- **EXERCISE AIM**
Find the word "computer" in the listing; pull out each line holding it.

- **DATA FOR PROCESSING**
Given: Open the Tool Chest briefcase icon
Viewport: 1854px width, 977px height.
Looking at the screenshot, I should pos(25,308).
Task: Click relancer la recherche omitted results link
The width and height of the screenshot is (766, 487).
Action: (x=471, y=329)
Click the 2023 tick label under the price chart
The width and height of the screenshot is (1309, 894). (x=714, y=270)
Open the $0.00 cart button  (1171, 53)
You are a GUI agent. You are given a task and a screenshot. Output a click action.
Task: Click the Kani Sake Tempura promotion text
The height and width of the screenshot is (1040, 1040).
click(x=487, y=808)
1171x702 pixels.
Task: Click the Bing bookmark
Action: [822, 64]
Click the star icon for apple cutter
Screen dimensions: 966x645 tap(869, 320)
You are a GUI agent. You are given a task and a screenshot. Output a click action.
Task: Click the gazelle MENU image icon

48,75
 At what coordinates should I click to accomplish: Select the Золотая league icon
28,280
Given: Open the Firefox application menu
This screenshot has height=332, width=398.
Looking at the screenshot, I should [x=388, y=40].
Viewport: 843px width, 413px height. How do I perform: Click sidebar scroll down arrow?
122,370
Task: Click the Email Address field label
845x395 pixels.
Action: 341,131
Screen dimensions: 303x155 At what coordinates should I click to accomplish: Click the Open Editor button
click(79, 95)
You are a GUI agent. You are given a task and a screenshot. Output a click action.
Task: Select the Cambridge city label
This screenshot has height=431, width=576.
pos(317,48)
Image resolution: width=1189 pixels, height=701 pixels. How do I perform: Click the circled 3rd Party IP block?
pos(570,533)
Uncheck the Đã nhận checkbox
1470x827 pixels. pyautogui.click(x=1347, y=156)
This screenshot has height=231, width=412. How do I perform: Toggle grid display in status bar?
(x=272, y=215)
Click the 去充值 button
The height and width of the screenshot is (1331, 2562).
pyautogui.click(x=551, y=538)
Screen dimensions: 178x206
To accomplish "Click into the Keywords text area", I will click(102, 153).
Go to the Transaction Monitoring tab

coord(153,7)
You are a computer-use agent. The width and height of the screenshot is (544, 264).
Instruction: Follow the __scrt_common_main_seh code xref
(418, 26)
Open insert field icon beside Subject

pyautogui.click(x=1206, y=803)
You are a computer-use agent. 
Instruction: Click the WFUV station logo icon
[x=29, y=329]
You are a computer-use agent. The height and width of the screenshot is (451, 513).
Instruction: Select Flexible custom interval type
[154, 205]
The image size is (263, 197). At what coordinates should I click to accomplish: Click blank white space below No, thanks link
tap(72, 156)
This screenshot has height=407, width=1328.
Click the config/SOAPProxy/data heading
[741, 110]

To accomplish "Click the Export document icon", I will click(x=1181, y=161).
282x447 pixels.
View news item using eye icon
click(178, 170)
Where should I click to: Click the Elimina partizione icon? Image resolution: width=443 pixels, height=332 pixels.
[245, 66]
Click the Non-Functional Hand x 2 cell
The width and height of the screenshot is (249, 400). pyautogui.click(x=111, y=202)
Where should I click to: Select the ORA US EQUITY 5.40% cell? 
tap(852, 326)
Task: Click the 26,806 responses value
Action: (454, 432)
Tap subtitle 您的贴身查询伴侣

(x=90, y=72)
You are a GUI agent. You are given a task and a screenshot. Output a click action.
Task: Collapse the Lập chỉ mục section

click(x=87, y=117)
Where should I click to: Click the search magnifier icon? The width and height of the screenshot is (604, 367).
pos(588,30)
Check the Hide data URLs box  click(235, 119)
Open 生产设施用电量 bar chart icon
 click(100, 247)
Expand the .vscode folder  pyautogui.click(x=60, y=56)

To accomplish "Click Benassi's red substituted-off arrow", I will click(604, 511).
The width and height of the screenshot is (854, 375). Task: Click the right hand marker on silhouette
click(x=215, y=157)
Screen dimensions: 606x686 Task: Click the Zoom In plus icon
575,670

- **TASK RESPONSE**
You are a computer-use agent. The width and height of the screenshot is (544, 264).
You are a computer-use agent. 
You are a computer-use agent. The height and width of the screenshot is (451, 513).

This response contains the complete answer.